First things first: I’m mad as hell, and swearing is my self-care. Consider yourself warned.
Honestly, I don’t know what to do with all my rage lately. Between the Covid deniers who’d rather take literal horse medicine than a safe, effective vaccine, the anti-maskers who are protesting outside of children’s schools (schools, FFS), the fires raging in California, the utterly horrific situation in Afghanistan… well, I kinda wanna just pack my bags, buy a tiny house in the wilderness somewhere and go off-grid.
I don’t want to feel this way. I’m a glass-half-full kind of person. I see the good in people. I truly believe that most people are mostly good most of the time. Well, I used to anyway. Now I’m not so sure.
Last year I decided to go KonMari on my life and the people in it. Not since 2016 had I been so shook by so many people. Acquaintances and casual friends who I had thought were reasonable people turned out to be anti-maskers who whined on Facebook about how they couldn’t visit their vacation home due to coronavirus lockdowns. People I had thought were kind and compassionate started spewing super-racist things while crying that they “don’t have a racist bone in their body.” Folks who were generally regarded as “nice people” turned out to be closet Trump supporters. It was shocking and devastating and I’m not being dramatic when I say that it shook my faith in humanity to the core. Perhaps I was naïve and shouldn’t have been surprised, but I shocked and disappointed nonetheless.
I didn’t think I could be more shook or more disappointed than I was at the height of the pandemic last year, but here we are. And if I wanted to go KonMari last year, well, these days I’m ready to go full-on scorched earth.
The anti-maskers haven’t gone anywhere, they’ve just gotten louder. And now instead of screaming on Facebook IN ALL CAPS, they’re screaming at school board meetings and outside school buildings. Those closet Trump supporters became anti-vaxxers overnight despite the mountains of data that show the vaccine is safe and effective. Just a few months ago, we were nearing the finish line of the pandemic but now it feels like we’re back to square one.

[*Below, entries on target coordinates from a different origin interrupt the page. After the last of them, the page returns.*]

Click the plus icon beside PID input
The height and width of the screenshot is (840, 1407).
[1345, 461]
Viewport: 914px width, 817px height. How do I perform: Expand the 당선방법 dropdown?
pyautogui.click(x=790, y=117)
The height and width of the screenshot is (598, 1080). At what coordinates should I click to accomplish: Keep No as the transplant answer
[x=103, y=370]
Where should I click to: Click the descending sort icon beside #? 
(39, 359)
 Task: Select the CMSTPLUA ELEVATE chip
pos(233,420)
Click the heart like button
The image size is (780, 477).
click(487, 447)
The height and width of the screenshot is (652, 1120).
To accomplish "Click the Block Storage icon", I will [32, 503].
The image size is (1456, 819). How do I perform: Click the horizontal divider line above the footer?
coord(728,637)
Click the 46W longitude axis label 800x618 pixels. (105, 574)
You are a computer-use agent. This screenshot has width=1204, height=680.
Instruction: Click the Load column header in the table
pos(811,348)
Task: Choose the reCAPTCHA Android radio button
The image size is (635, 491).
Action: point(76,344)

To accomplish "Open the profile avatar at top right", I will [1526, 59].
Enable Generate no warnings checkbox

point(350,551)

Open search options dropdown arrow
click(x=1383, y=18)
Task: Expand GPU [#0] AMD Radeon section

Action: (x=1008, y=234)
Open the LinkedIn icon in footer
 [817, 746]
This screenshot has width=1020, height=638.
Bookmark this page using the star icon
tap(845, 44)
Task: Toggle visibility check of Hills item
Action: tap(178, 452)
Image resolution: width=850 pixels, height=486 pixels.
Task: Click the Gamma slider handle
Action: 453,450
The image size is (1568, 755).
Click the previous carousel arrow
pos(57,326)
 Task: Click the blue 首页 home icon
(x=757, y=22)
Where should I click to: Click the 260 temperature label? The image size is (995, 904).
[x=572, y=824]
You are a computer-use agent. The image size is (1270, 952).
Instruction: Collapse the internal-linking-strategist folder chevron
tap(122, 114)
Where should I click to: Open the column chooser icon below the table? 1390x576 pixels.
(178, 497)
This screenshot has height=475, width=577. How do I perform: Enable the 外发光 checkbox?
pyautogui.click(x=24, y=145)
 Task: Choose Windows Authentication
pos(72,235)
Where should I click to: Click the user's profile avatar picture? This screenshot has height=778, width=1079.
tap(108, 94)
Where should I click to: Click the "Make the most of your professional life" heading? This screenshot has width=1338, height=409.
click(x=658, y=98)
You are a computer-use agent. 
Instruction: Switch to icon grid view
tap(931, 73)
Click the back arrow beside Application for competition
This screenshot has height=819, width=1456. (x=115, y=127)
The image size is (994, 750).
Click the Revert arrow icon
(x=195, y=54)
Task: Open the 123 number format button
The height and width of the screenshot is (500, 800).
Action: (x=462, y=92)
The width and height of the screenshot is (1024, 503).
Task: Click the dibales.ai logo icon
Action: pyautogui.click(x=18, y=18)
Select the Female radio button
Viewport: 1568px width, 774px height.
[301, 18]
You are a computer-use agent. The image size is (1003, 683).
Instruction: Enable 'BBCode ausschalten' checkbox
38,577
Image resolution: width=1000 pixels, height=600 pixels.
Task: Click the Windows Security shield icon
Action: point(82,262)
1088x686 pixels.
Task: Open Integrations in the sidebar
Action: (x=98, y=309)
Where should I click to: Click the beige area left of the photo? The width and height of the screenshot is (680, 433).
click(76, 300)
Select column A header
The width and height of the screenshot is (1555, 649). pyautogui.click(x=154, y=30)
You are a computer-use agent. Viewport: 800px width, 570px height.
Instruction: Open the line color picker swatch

Those of us who did our part, who stayed home and social distanced and have been wearing our masks and got vaccinated, are angry as fuck. We’re sick of paying the price for the selfish and ignorant actions of others. We’re tired of having the same head-exploding arguments about bullshit with dudes who barely passed high school chemistry class but now seem to have an advanced degree in biopharmaceuticals and public health. We’re tired of trying to convince other people to care.
I’m a highly sensitive, empathetic person. But I’ll be honest, my capacity for empathy ran out weeks ago. I’m digging deep for compassion, but sometimes the best I can come up with is pity.
Like I said, I don’t want to feel this way. I don’t want to feel such desperate rage. I don’t want to mutter that clichéd response of “people suck.” I want to believe that people care about each other.
The thing is, when people show their true colors, it also makes it easy to find the ones who truly “bring you joy.” Over the past few years, casual friendships have turned into close friendships over shared concerns and priorities. I’ve been pleasantly surprised by Facebook friends who are using social media to shut down fake news and share science-backed information on the importance of vaccines and masks. I’ve connected with people on deep and meaningful ways when I’ve said “I’m struggling” and they said, “Yeah, me too.”
So now it’s time to kick KonMari approach to life up a notch. Scorched earth, I’m telling you. Tear it down so you can build it back up.
It isn’t just people that are disappointing; it’s our entire system and way of life. Climate change is wreaking havoc of Biblical proportions. Our education system is collapsing under on the weight of white supremacy and toxic capitalism. Our health care system and the people trying to protect us are being ignored. And we can no longer rely on the things like “justice” to save us from tyranny. So yeah, my default these days is fuck everyone and everything. Scorched earth.
I don’t want to feel this way. I don’t want to feel a constant disappointment in everyone, including myself. And no, even though I might fantasize about it sometimes, I don’t actually want to move to that tiny house in the wilderness and become a recluse. It doesn’t mean everyone has got to go; I don’t really hate everyone. It certainly doesn’t mean that I want to dig into an echo chamber of people who think exactly like me.
What it does mean is that I want to fill my life with people who truly bring me joy, who actually care about their fellow humans. I want to create systems and a way of life that actually meets the needs of most people instead of just a select few. I want to surround myself with people who uplift and sustain me. People who inspire and motivate me to be a better person. People who understand that there is room for disagreement of opinions, but only if there is agreement in values.
Everything else isn’t just a distraction, but a leech sucking out my energy, my time, and my spirit. And these are wild times, my friends; I need all the emotional reserves I can get.
Fortunately, when you cut out the energy leeches out, the easier it is to see that the “bring you joy” people outnumber the others. The past year (hell, the past five years) has been a brutal punch in the gut. But I refuse to believe that humans are garbage. I refuse to believe that all is lost. The goodness is still there; we just have to find it. And to do that sometimes you need to burn a few things to the fucking ground.